- **Saved entries**
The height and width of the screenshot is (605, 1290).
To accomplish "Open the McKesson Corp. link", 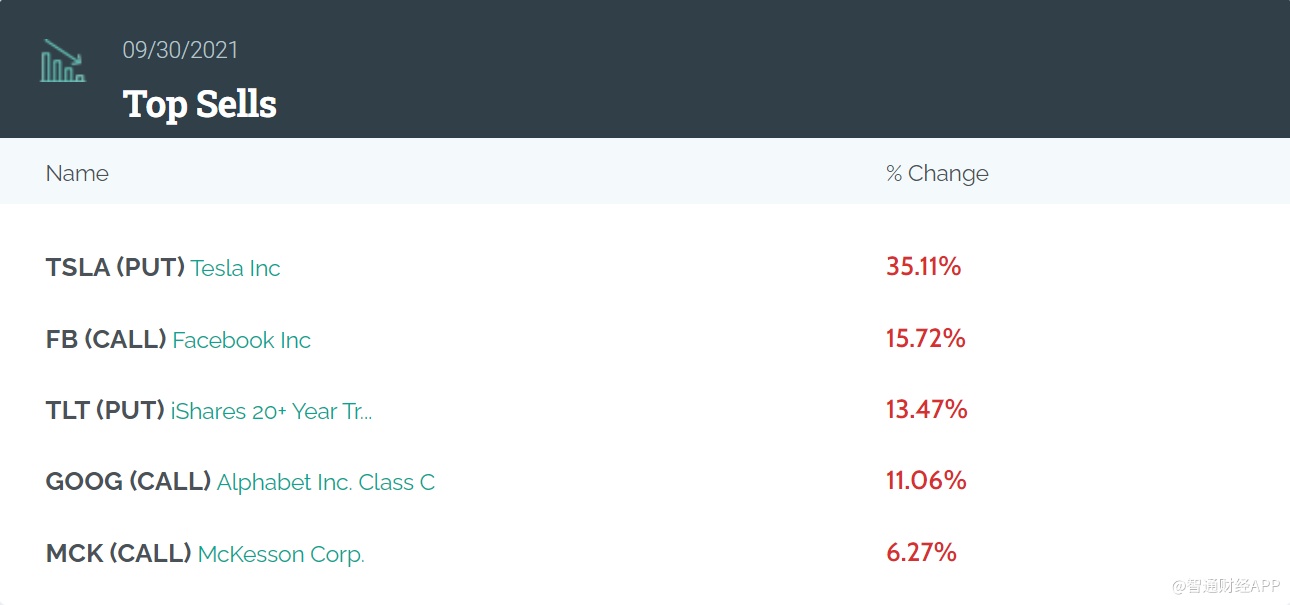I will click(x=281, y=554).
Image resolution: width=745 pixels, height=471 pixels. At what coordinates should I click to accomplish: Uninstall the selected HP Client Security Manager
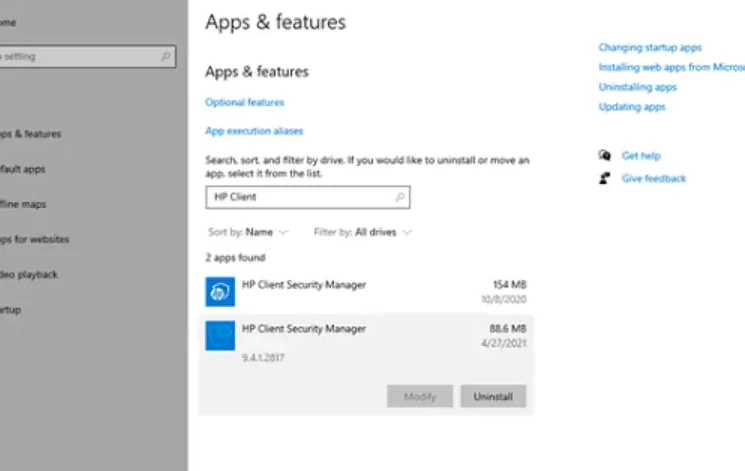coord(493,397)
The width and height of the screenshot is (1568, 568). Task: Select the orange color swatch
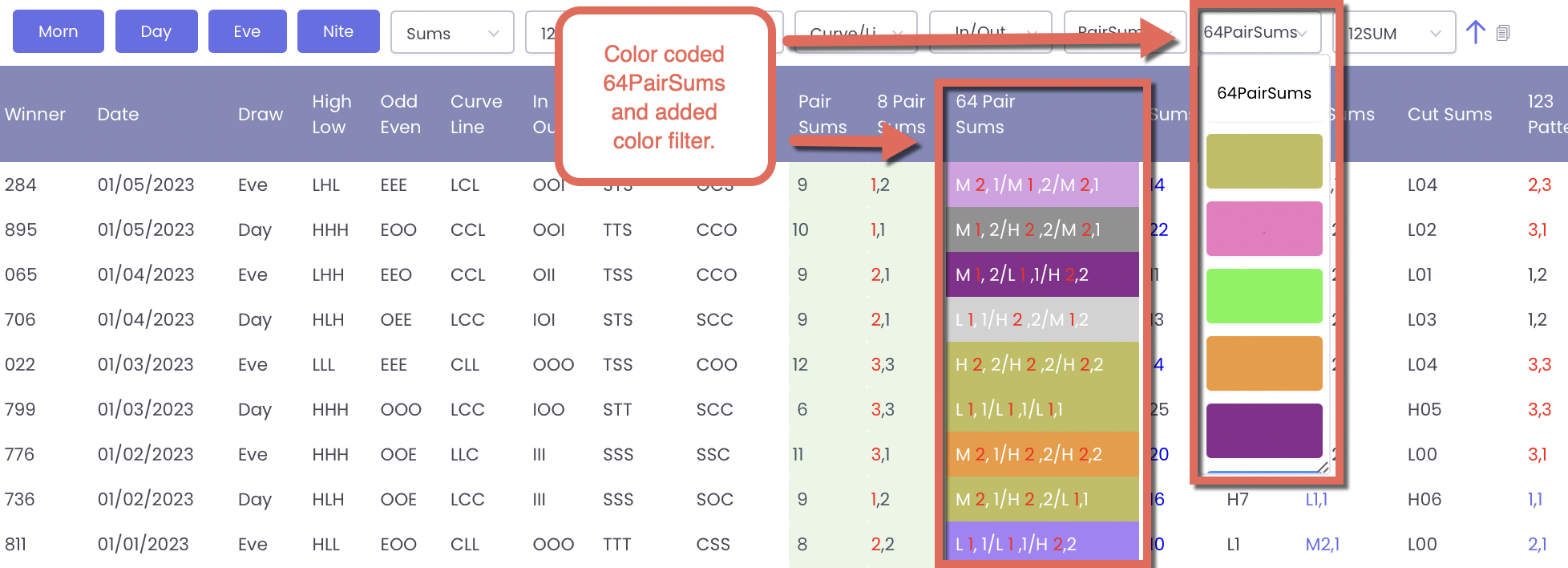(x=1264, y=363)
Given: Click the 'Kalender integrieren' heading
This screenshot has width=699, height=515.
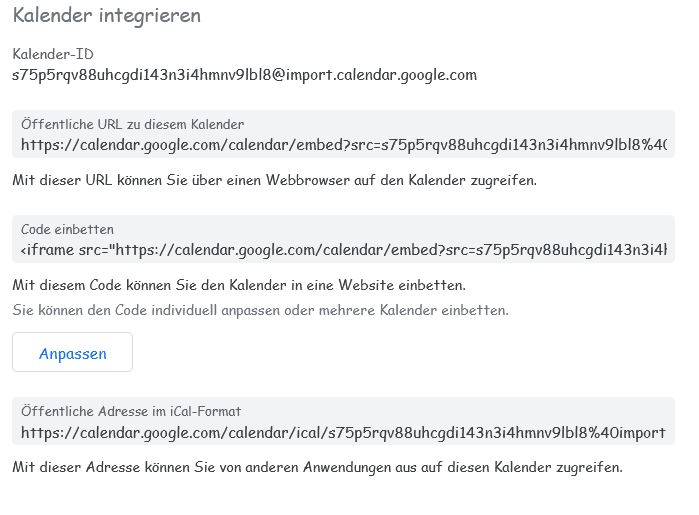Looking at the screenshot, I should coord(106,16).
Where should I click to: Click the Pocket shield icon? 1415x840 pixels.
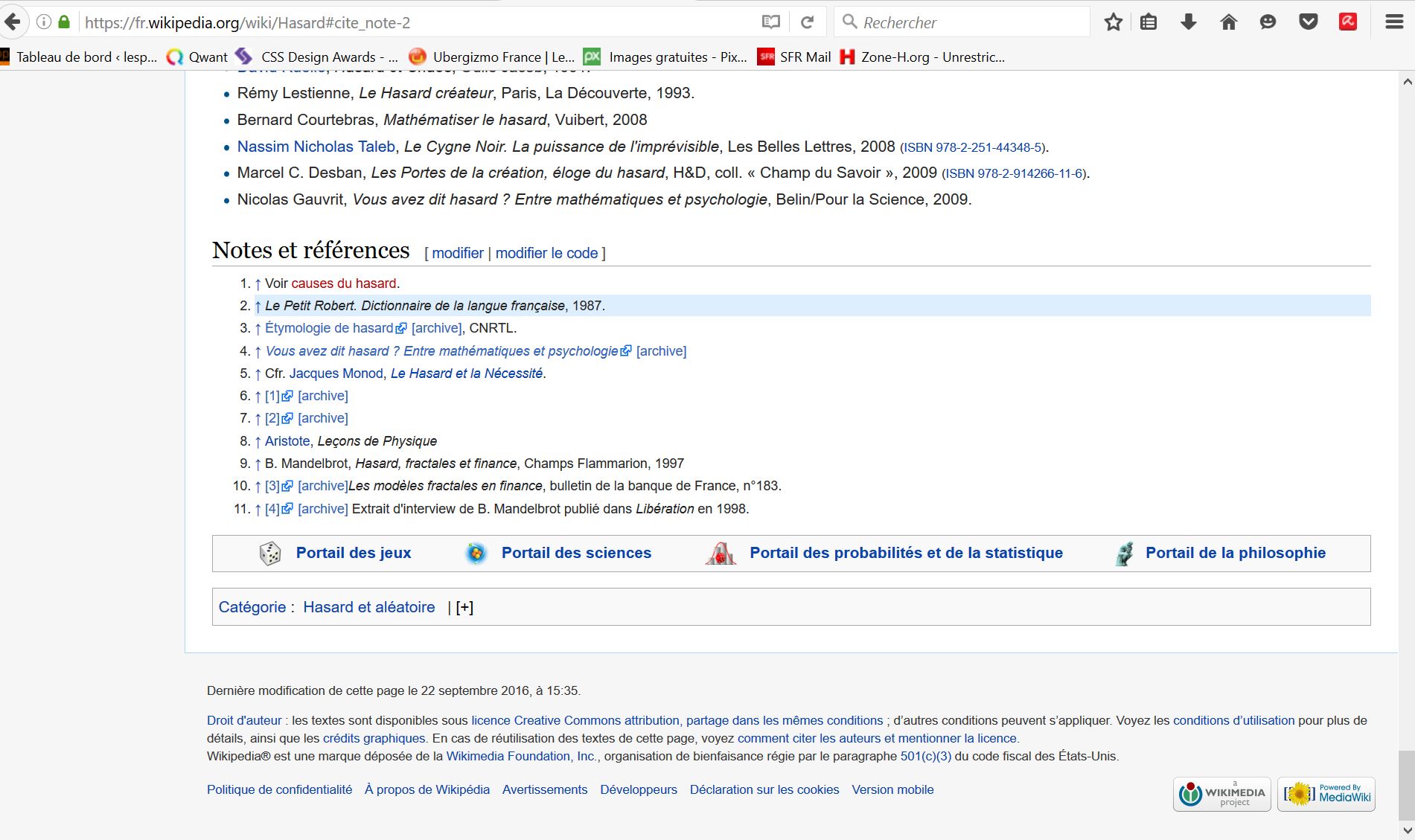[1308, 22]
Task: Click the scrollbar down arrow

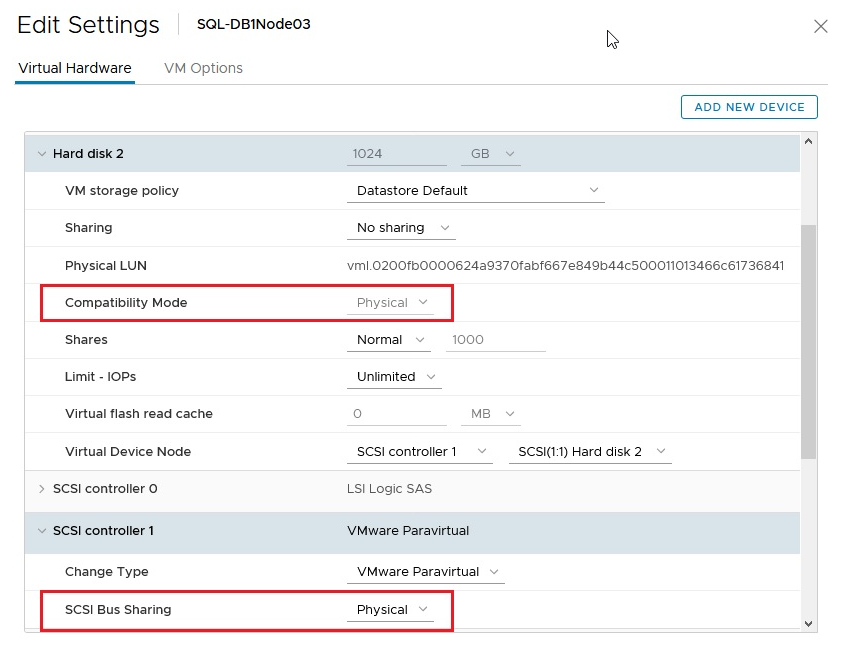Action: point(808,623)
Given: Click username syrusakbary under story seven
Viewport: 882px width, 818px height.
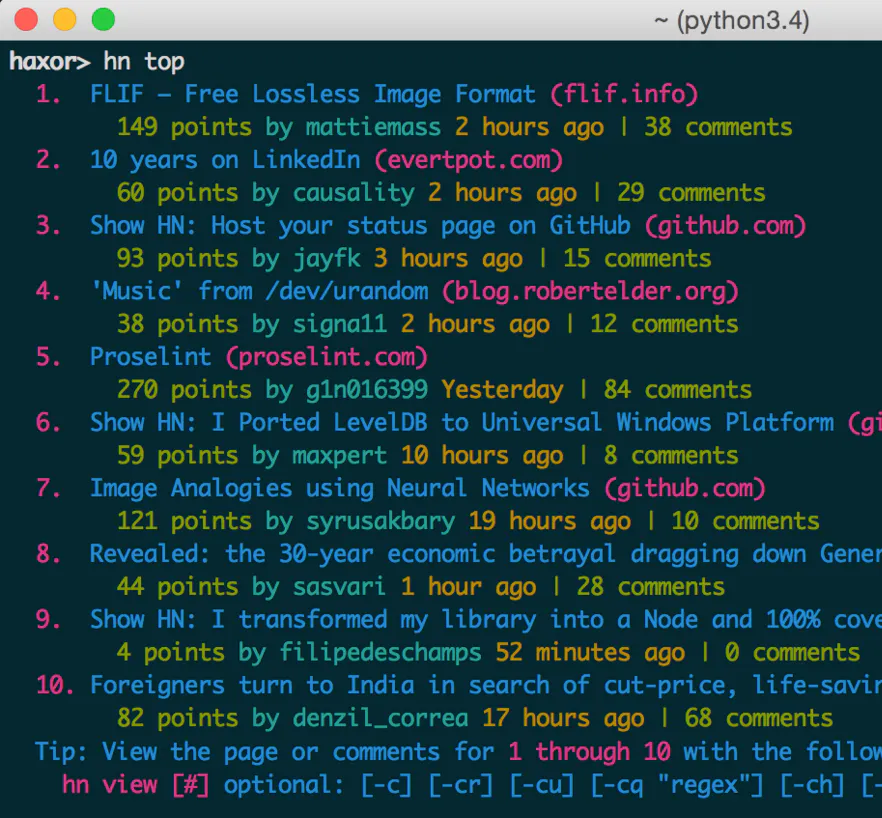Looking at the screenshot, I should coord(381,522).
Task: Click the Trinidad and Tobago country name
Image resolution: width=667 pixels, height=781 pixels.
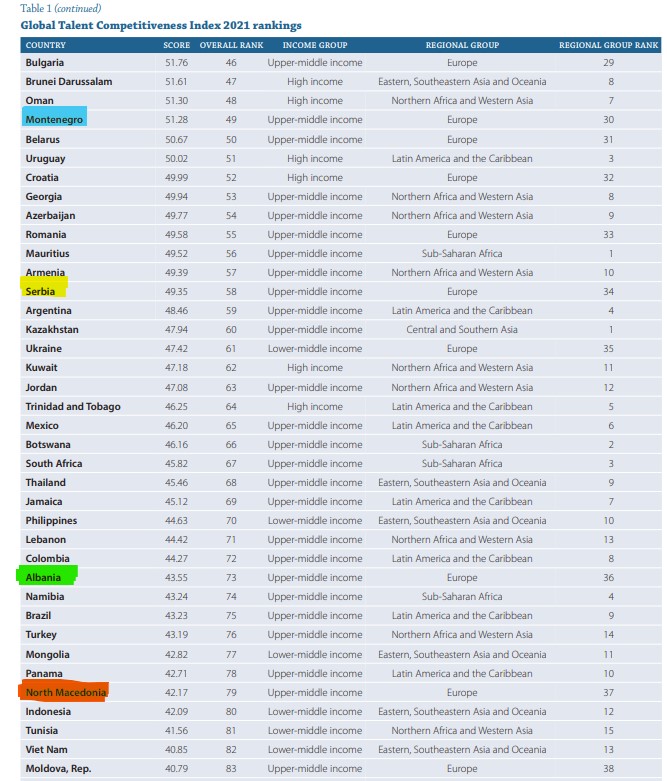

- **EXERCISE DESCRIPTION**
Return only the lines from the one containing "Given: Click username" through the last line of the entries above, exactly as written and without pictures.

- **EXERCISE RESULT**
Given: Click username syrusakbary under story seven
Viewport: 882px width, 818px height.
Looking at the screenshot, I should coord(381,522).
Task: Click the Trinidad and Tobago country name
Image resolution: width=667 pixels, height=781 pixels.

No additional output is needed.